Learner ReviewsNo reviews yet

Be the First to Review

This course is new and hasn't received any reviews yet. Share your experience and help others make an informed decision.

Write the First Review

Frequently Asked Questions

How does TrustCourse verify reviews?

All reviews on TrustCourse go through a verification process. We verify that the reviewer actually purchased and used the course by checking enrollment records and completion data provided by the course provider. Reviews marked with our verification badge have been confirmed authentic.

Why should I trust these reviews?

TrustCourse maintains a strict anti-fraud policy. Our team reviews suspicious activity patterns and removes reviews that violate our guidelines. We never edit or remove negative reviews just because a course provider doesn't like them, ensuring you get an honest view of the course quality.

How is the TrustScore calculated?

Our TrustScore is a weighted average of all reviews. We place higher value on recent, verified reviews from users who completed the entire course. The score considers factors like course content quality, instructor delivery, value for money, platform usability, and support quality.
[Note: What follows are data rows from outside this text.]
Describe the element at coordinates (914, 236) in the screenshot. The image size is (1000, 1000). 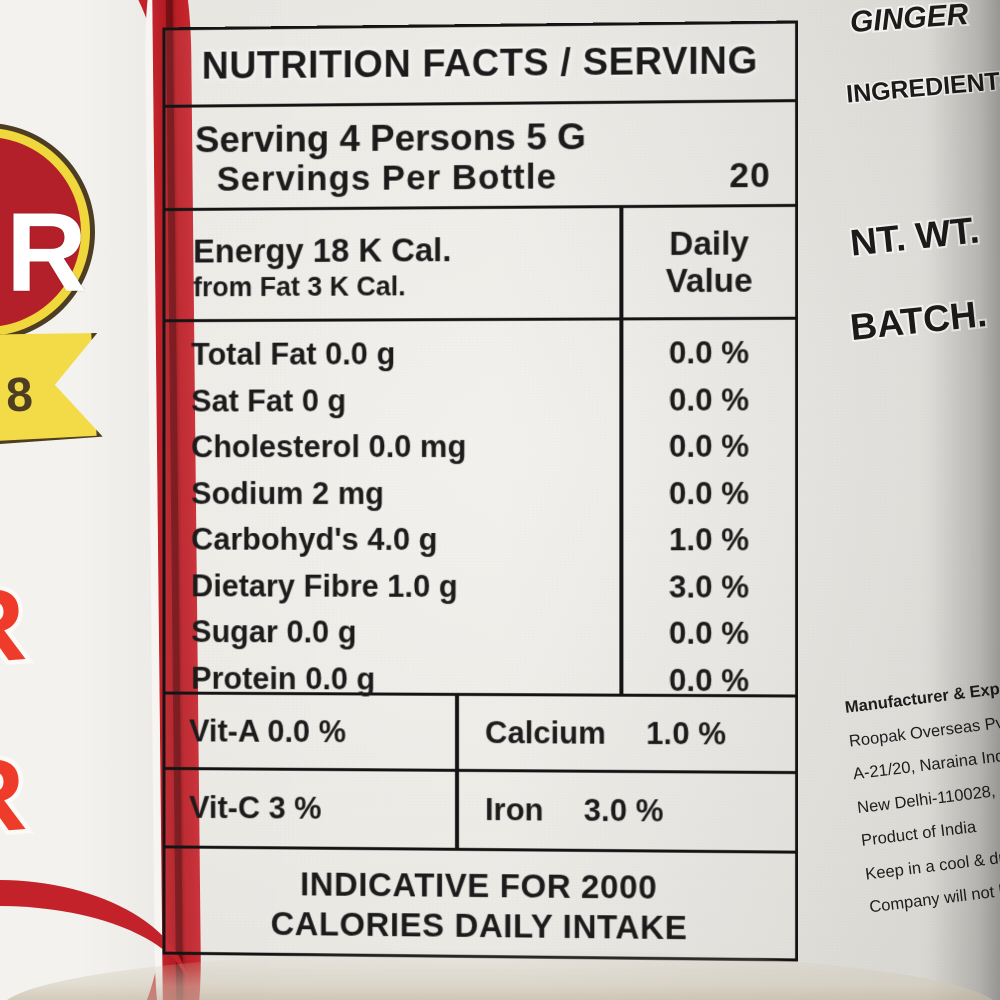
I see `net-weight-label: NT. WT.` at that location.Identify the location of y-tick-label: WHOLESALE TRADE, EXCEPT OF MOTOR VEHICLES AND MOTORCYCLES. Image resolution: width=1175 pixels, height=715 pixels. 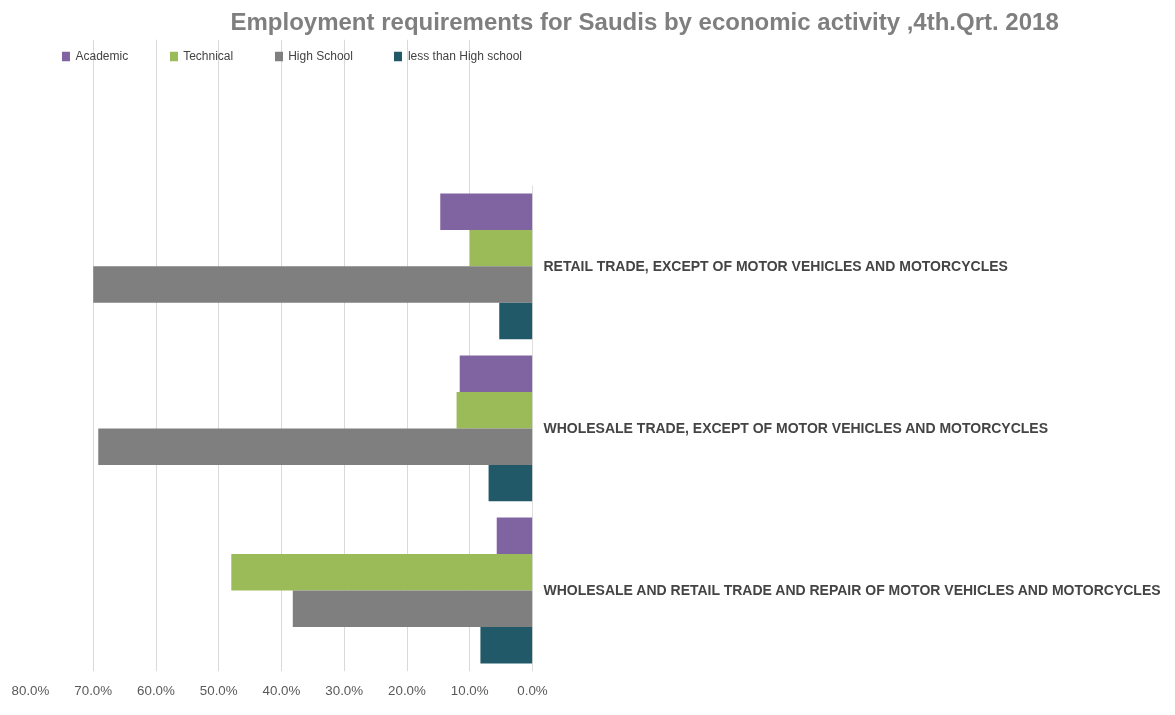
(796, 428).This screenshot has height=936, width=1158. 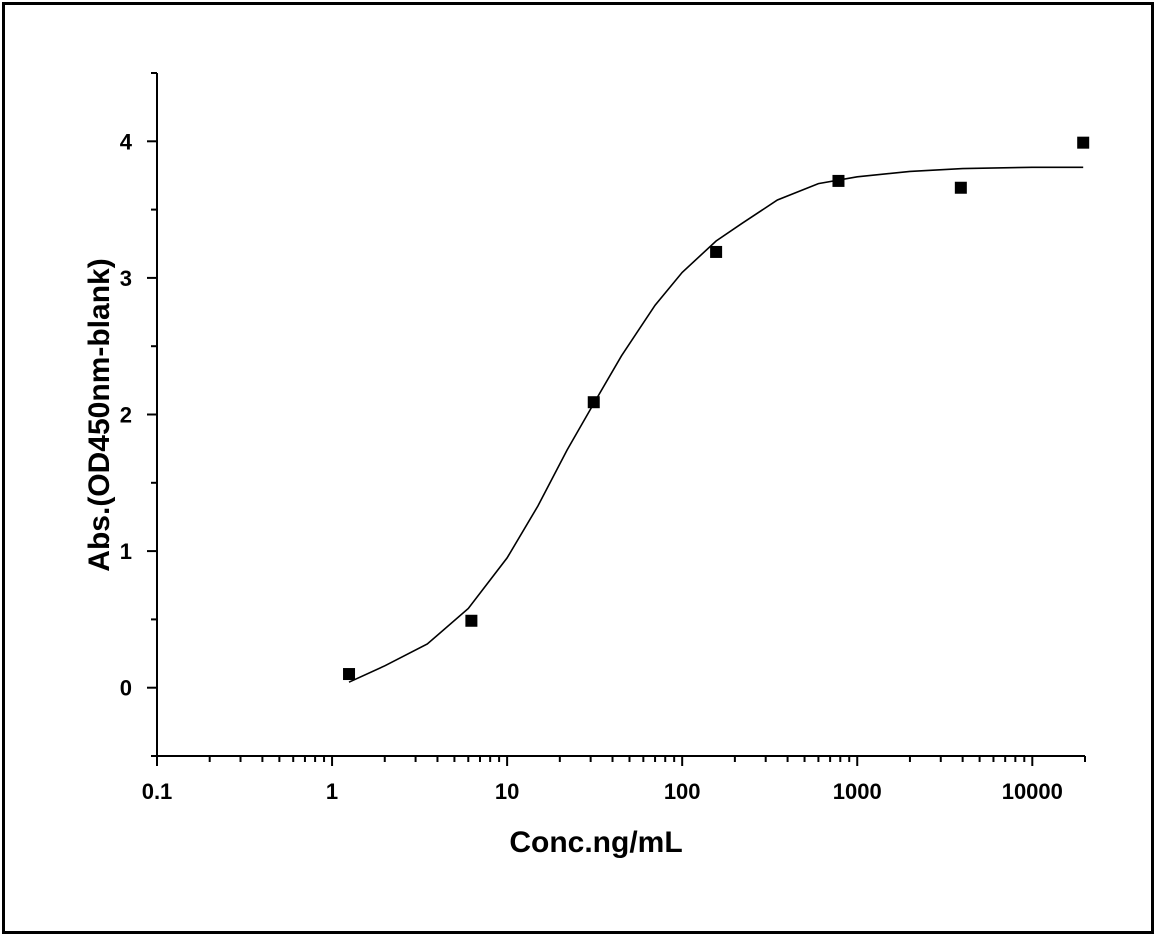 What do you see at coordinates (507, 792) in the screenshot?
I see `x-tick-label: 10` at bounding box center [507, 792].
How can I write a helpful review?

The most helpful reviews include specific details about your experience, what you learned, and whether the course met your expectations. Mention any standout features or areas where the course could improve. Be honest and balanced in your assessment to help future students make informed decisions.

What if I want to change my review?

You can update your review at any time by logging into your TrustCourse account and navigating to your review history. This allows you to reflect changes in your opinion as you progress through the course or if the provider addresses issues you've raised.